エクセル出力する売上データの構成は以下の通りです。
売上トラン
論理名 | Key |
---|---|
受注No | P |
商品No | |
売上店舗No | |
削除フラグ |
商品マスタ
論理名 | Key |
---|---|
商品No | P |
価格 | |
商品名 | |
削除フラグ |
店舗マスタ
論理名 | Key |
---|---|
店舗No | P |
店名 | |
削除フラグ |
今回紹介するエクセル出力機能は店舗別売上ダウンロード画面の「ダウンロード」ボタンを押すと
店舗別の売上データ一覧と、店舗別・商品別売上のグラフを表示します。
サンプルを構成するファイルは以下の通りです。
ファイル名 | 説明 |
---|---|
SalesTop.cfm | 店舗別売上ダウンロード画面 |
SalesOutput.cfm | エクセル出力処理 |
SalesTemplate.xls | エクセル出力テンプレートファイル |
店舗別売上ダウンロード画面イメージ:[SalesTop.cfm]
CFの処理自体は「【初級】ColdFusionでエクセル出力」の掲載内容と全く同じです。

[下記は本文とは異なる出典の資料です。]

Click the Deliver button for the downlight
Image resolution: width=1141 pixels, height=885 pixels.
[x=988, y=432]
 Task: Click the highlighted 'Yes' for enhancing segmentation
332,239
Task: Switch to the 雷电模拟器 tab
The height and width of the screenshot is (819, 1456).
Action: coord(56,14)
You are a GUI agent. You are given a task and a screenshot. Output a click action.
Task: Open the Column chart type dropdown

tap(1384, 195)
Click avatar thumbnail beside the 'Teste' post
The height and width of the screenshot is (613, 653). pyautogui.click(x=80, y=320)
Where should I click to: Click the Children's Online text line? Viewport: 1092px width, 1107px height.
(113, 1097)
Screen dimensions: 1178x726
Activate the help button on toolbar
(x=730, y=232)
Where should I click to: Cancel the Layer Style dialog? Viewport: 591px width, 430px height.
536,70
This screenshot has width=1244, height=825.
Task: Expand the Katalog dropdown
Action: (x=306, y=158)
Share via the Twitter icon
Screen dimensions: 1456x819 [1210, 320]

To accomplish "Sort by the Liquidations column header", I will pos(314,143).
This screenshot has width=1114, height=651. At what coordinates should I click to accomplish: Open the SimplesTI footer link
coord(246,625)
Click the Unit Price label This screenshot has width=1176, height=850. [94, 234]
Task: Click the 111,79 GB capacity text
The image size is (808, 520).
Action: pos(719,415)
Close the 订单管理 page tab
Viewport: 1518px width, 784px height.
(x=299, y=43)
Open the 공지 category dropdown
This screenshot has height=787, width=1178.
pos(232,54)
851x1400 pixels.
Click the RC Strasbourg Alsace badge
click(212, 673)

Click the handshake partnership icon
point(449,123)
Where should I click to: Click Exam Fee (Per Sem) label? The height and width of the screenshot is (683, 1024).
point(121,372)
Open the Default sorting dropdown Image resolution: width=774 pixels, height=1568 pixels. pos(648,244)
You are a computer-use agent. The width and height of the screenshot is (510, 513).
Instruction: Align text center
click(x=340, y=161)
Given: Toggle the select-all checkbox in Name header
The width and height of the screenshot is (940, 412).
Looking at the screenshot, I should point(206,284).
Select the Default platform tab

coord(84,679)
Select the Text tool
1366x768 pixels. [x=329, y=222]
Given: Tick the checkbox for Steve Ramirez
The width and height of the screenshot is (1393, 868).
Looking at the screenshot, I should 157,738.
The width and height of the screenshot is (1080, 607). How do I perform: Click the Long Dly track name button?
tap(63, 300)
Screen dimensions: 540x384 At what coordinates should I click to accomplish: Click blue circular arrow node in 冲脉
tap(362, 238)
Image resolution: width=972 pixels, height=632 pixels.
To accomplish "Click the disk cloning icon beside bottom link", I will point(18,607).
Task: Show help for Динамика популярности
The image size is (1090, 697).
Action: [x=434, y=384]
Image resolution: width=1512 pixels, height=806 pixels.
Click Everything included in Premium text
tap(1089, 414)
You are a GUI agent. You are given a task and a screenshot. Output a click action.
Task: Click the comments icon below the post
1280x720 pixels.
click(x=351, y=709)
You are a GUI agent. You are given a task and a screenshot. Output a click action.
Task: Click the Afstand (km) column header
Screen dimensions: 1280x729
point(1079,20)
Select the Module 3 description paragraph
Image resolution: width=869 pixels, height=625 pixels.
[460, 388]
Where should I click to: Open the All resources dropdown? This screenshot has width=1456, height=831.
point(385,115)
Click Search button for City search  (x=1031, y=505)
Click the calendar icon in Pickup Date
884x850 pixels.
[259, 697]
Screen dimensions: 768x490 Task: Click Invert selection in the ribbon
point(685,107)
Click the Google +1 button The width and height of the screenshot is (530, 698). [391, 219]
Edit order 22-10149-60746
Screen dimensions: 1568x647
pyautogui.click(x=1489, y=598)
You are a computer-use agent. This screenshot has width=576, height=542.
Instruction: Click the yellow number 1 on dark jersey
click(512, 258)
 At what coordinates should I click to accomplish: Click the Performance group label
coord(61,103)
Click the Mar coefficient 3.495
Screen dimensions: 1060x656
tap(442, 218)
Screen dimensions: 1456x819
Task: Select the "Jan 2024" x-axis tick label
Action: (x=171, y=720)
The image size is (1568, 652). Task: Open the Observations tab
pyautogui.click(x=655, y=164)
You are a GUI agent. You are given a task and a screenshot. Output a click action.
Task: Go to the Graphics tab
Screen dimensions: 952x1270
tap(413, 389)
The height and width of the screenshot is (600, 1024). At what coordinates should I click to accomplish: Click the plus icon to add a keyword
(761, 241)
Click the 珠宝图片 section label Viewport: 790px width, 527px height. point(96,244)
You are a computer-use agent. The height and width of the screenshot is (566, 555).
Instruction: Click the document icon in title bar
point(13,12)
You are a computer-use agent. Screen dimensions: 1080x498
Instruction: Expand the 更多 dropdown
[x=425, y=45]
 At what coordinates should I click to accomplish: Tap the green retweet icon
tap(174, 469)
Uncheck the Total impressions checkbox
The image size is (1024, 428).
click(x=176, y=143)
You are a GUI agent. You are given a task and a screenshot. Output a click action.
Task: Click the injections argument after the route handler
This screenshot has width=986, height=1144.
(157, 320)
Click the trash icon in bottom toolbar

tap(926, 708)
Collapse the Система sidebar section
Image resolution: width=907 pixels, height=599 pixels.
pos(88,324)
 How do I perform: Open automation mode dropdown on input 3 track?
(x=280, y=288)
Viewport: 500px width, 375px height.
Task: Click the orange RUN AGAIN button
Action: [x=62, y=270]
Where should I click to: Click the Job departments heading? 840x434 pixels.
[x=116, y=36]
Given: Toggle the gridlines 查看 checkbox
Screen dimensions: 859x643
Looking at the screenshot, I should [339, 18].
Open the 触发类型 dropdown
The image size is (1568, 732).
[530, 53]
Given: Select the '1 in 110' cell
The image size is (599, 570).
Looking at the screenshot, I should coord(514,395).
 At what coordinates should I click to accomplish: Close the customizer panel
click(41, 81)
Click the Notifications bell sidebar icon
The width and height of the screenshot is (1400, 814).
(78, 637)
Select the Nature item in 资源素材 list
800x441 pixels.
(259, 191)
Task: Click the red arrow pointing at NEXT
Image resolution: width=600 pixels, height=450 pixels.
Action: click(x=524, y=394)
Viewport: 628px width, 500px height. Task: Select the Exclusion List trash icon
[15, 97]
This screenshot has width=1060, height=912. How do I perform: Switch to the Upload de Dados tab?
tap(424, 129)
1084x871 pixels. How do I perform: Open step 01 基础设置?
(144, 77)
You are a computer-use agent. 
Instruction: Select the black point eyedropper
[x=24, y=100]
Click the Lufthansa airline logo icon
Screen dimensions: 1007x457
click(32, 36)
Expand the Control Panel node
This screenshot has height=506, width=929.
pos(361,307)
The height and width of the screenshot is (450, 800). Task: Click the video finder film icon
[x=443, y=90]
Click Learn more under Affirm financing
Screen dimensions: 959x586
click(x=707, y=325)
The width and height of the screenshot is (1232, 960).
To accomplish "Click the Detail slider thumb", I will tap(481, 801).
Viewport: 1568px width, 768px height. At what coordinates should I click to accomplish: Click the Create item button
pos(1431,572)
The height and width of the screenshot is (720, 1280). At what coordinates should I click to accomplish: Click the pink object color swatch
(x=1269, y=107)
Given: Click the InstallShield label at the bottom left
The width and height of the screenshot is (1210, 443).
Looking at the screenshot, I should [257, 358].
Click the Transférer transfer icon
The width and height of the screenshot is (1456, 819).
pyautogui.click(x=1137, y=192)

違う点は準備段階の出力用のエクセルファイルの用意と、データ取得を行うクエリ部分だけです。
準備 ピボットテーブル出力用エクセルファイルの用意
店舗別売上明細出力:[list]シート
・ 店舗別の売上明細を出力するためのシートです。
・ 一番上の行にはダミー値を設定しておきます。
([店舗別売上]シートでカラム未設定を出力しないようにするためです)
→エクセル生成処理で上書きされますのでダミー値は何でも構いません
店舗別売上グラフ:[店舗別売上]シート
・ グラフを表示するシートです。
・ まず、店舗別、商品別の売上ピボットテーブルを作成します。
・ 作成したピボットテーブルを選択し、積み上げグラフを挿入します。
CFQUERYタグを使って店舗別売上のデータを取得します。
【ポイント】
ColdFusionコンポーネントを利用した店舗別売上のデータの取得サンプルファイル:[Common.cfc]
<cfcomponent>
<cfprocessingdirective pageencoding="UTF-8" />
<!---
================================================================
機能 : 店舗別売上明細データ取得
関数名 : fGetSales
引数 : DataSource:データソース名
戻り値 : qGetSales :取得したクエリ
================================================================
--->
<cffunction name="fGetSales">
<cfargument name="DataSource" required="yes" type="string"><!--- データソース名 --->
<!--- 店舗毎の売上データ取得 --->
<cfquery name="qGetSales" datasource="#DataSource#">
SELECT M_STORE.STORE_NO AS COLUMN_1,
M_STORE.STORE_NM AS COLUMN_2,
M_PRODUCT.PRODUCT_NM AS COLUMN_3,
M_PRODUCT.PRICE_NM AS COLUMN_4
FROM T_SALES
LEFT JOIN
M_STORE
ON T_SALES.SALES_STORE_NO = M_STORE.STORE_NO
LEFT JOIN
M_PRODUCT
ON T_SALES.PRODUCT_NO = M_PRODUCT.PRODUCT_NO
WHERE
T_SALES.DELETE_FG = '0'
AND M_STORE.DELETE_FG = '0'
AND M_PRODUCT.DELETE_FG = '0'
ORDER BY
M_STORE.STORE_NO,
M_PRODUCT.PRODUCT_NO
</cfquery>
<cfreturn qGetSales>
</cffunction>
</cfcomponent>
上記CFC関数fGetSalesを利用してデータ取得するサンプルプログラム:[SalesTop.cfm]、[SalesOutput.cfm]
<!--- 店舗毎の売上データ取得 --->
<CFINVOKE component="cafe.common.common" method="fGetSales" returnvariable="qGetSales">
<CFINVOKEARGUMENT name="DataSource" value="#Application.dsname#">
</CFINVOKE>
【初級】ColdFusionでエクセル出力との違いの説明は以上になります。
以上の処理を組み込み、ダウンロードするとこちらのエクセルが出力されます。
今までエクセルで一生懸命作っていた集計一覧やグラフがシステムから出力できるととても便利ですね!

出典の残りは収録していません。